**What the task asks:** Could you write out the listing below exactly as it appears, from its first line through the line containing "click(527, 88)", both ends included?

**Dataset extract:**

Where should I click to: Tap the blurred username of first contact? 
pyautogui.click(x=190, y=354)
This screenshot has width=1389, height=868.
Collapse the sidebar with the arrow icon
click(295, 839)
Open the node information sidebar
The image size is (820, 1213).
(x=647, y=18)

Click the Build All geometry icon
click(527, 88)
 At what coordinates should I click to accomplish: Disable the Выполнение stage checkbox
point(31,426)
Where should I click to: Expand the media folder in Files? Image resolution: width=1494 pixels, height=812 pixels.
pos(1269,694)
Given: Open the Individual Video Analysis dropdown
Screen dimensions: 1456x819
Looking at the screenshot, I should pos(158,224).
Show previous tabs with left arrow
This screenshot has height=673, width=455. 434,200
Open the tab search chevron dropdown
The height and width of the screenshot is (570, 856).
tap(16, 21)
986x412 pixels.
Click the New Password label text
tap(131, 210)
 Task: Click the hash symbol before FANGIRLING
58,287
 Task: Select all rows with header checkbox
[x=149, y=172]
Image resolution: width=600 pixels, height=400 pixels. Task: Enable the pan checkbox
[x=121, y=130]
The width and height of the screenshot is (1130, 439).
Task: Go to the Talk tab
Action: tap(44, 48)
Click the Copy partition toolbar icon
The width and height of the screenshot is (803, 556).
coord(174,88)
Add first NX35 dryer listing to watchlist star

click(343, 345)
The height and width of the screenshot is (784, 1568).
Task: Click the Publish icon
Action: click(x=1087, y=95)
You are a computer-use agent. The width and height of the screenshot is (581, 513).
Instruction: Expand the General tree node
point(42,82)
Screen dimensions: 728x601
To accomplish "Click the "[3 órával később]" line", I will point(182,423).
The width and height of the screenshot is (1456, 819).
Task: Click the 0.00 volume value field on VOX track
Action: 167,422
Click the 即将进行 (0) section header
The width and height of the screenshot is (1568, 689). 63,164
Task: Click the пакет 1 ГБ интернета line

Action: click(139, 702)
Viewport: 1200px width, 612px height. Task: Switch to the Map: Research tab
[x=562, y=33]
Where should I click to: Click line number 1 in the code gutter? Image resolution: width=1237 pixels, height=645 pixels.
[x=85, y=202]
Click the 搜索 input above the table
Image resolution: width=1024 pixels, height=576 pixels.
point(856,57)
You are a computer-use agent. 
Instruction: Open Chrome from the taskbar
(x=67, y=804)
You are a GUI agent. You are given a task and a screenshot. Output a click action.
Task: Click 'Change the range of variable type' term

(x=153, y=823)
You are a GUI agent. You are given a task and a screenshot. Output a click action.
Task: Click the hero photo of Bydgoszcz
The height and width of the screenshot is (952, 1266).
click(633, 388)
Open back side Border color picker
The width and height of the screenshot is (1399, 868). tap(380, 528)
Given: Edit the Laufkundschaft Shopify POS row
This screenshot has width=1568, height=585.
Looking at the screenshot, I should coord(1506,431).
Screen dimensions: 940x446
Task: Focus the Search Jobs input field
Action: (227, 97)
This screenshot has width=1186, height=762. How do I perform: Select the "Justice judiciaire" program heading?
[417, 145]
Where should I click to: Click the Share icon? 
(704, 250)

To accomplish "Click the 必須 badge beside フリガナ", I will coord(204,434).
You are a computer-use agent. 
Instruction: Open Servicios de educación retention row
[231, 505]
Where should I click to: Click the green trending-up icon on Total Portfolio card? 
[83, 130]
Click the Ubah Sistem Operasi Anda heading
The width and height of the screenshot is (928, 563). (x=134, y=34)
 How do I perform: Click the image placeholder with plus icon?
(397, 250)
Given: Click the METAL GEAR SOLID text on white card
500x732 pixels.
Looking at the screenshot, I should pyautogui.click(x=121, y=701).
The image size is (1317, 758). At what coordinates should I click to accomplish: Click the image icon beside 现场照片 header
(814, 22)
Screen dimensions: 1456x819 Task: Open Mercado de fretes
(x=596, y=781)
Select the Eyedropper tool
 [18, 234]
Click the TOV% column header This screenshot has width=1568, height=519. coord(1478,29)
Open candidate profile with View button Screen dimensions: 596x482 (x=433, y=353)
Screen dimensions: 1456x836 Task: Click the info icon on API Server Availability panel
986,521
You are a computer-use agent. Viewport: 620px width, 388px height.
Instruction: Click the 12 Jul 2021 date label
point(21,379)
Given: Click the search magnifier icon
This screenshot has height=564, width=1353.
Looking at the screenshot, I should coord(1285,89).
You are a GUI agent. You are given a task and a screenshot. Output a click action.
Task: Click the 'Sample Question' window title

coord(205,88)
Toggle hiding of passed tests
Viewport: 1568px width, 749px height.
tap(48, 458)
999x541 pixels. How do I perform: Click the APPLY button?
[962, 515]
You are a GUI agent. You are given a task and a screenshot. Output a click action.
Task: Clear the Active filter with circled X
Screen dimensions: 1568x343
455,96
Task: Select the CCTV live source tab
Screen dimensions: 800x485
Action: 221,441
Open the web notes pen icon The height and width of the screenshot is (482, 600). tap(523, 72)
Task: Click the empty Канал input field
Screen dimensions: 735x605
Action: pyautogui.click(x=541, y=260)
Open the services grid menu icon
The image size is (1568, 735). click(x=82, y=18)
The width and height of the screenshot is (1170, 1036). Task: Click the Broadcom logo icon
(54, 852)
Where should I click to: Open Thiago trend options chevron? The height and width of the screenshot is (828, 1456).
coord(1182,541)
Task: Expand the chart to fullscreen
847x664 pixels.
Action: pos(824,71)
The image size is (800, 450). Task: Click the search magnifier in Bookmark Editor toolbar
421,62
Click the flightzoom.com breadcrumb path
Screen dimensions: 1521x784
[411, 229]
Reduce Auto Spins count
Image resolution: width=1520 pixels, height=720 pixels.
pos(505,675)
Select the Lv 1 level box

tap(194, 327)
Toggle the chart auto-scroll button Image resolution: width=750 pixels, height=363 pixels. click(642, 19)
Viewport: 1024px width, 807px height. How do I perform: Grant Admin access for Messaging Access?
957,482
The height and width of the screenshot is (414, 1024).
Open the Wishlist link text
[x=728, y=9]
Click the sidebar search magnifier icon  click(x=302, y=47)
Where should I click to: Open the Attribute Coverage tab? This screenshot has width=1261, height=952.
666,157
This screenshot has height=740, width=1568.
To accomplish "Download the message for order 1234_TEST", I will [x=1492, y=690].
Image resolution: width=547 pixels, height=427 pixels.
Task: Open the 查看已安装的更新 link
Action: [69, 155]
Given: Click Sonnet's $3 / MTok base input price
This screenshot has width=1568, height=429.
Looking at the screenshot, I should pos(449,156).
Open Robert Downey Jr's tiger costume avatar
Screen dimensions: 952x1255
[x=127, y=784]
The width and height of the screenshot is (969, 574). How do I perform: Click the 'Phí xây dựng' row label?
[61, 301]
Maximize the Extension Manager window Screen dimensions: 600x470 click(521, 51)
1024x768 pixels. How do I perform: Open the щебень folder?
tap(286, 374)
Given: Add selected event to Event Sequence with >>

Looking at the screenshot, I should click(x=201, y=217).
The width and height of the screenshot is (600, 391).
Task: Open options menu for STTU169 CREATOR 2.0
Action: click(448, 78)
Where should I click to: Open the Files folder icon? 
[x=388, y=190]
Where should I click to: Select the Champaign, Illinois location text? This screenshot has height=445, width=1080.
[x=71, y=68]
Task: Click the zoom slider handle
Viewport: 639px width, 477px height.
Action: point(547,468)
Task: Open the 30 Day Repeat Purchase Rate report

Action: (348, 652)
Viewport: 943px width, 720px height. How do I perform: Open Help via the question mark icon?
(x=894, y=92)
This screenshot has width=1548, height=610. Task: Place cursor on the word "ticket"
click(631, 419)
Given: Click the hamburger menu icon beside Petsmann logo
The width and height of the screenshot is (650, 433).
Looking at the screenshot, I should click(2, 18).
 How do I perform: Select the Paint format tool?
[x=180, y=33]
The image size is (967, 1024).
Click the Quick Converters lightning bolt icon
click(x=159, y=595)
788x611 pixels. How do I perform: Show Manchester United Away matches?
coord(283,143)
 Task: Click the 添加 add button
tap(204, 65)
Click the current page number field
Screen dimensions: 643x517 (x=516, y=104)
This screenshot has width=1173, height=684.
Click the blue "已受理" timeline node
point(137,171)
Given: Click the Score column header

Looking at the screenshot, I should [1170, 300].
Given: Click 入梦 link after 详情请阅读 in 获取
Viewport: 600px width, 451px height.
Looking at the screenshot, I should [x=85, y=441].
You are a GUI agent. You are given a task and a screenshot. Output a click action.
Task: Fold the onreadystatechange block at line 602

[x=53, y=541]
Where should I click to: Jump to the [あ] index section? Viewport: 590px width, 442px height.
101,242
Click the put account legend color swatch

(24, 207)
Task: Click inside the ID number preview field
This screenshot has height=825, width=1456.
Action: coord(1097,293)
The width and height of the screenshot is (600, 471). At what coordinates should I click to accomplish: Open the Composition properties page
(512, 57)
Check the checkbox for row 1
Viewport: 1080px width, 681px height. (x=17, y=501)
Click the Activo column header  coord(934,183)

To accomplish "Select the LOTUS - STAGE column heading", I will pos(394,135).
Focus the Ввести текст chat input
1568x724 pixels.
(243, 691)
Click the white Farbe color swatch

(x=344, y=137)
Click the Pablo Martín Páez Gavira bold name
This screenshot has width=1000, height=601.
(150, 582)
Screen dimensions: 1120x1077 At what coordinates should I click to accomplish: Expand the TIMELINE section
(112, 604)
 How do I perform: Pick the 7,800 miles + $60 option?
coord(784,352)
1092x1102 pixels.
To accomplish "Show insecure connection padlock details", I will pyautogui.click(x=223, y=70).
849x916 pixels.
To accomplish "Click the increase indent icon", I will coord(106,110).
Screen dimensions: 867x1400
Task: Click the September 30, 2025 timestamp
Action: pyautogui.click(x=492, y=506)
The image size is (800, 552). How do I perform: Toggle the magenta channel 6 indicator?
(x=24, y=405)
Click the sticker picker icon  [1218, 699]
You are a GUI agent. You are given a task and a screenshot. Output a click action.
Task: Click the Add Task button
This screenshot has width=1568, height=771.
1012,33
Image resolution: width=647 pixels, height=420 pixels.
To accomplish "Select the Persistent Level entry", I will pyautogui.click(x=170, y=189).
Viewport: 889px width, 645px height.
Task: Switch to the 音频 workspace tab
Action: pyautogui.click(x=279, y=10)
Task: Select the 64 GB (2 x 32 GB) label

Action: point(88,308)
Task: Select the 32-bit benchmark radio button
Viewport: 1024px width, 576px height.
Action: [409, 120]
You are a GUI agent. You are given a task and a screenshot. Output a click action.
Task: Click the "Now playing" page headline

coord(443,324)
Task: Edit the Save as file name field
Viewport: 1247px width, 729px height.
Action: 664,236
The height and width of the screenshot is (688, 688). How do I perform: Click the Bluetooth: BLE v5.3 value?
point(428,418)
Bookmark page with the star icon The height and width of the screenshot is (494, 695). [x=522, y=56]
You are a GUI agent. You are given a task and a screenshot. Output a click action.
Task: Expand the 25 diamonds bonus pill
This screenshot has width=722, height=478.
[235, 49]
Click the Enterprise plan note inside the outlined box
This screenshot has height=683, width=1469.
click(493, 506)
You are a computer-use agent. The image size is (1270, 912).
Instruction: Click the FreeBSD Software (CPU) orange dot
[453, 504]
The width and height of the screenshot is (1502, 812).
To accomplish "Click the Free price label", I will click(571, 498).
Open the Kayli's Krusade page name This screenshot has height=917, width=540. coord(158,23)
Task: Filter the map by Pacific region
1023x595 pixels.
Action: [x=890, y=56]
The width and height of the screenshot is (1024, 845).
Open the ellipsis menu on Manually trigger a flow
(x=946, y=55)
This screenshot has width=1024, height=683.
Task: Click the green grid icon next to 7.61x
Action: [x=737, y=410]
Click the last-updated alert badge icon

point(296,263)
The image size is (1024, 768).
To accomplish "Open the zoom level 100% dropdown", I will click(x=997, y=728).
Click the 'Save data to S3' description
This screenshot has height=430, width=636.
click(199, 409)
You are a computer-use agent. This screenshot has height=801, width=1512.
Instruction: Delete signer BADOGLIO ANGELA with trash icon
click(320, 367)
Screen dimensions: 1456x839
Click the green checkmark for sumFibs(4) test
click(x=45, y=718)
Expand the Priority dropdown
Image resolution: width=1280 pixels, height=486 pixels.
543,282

**Solution below:**
Where should I click to: Tap the blurred username of first contact? 
pyautogui.click(x=190, y=354)
This screenshot has width=1389, height=868.
Collapse the sidebar with the arrow icon
click(295, 839)
Open the node information sidebar
The image size is (820, 1213).
(x=647, y=18)

Click the Build All geometry icon
click(527, 88)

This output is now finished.